(Exercise input)
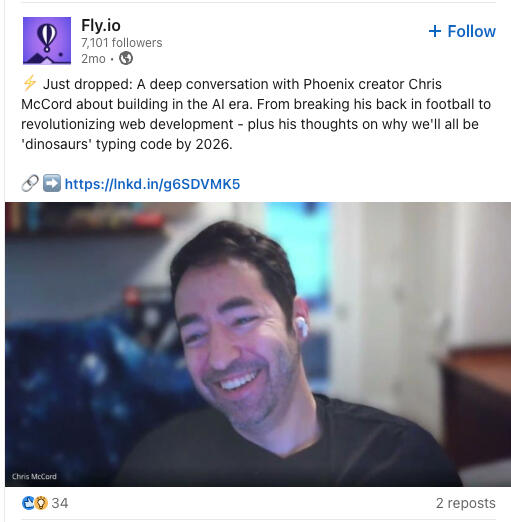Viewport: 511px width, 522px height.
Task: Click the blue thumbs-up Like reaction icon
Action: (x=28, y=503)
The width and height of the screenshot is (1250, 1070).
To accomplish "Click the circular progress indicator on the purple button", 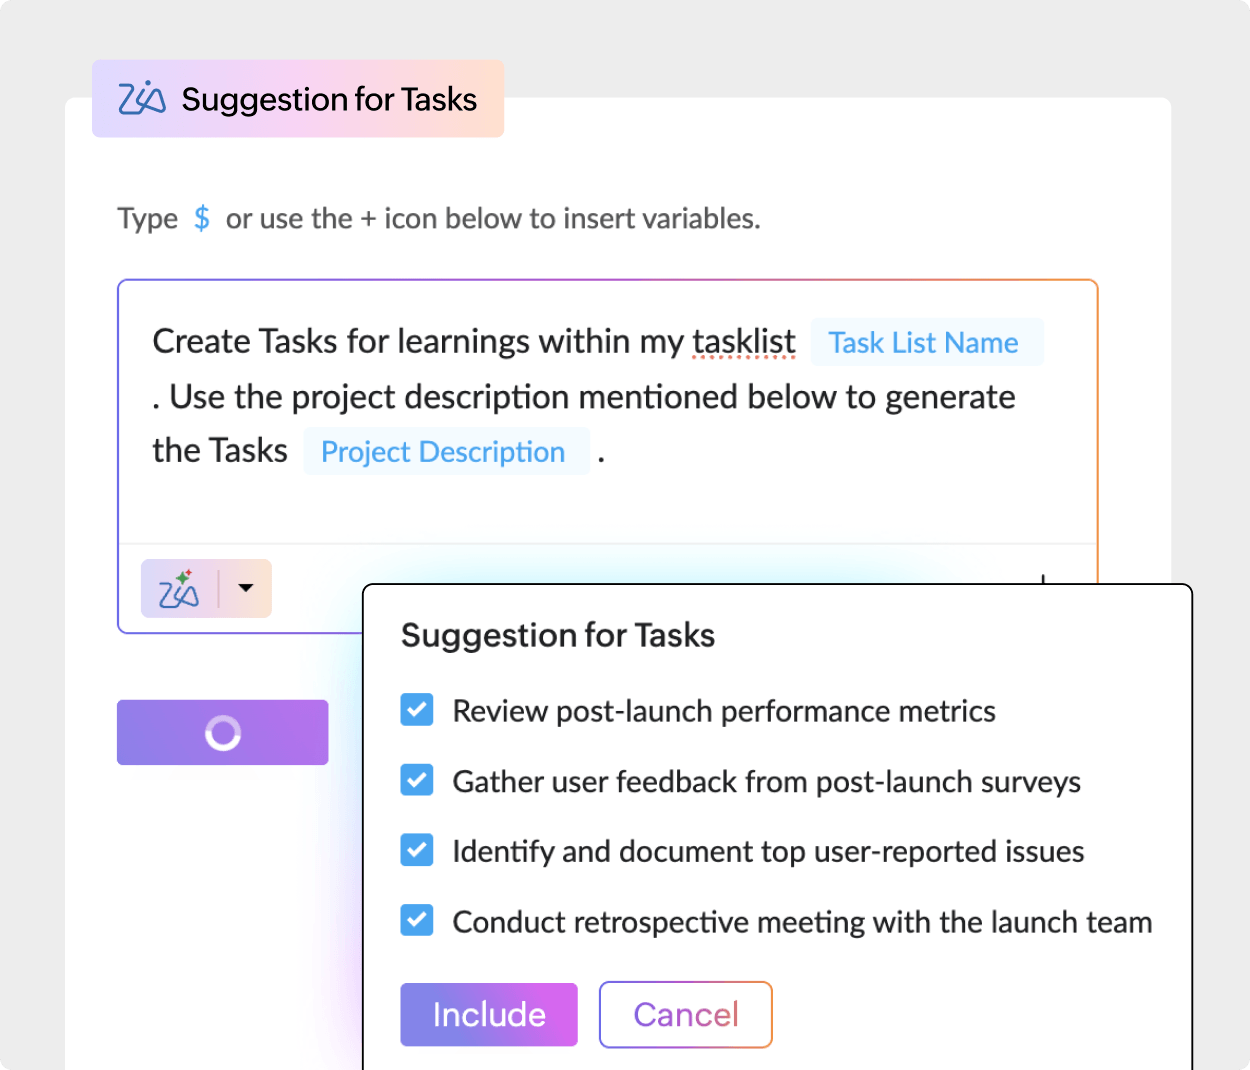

(Exercise brief)
Once the line containing "The width and" is found, transcribe it and the rest of the lines to the end of the listing above exactly, omitting all pictures.

(Finished task)
The width and height of the screenshot is (1250, 1070).
To accomplish "Click the circular progress indicator on the purple button", 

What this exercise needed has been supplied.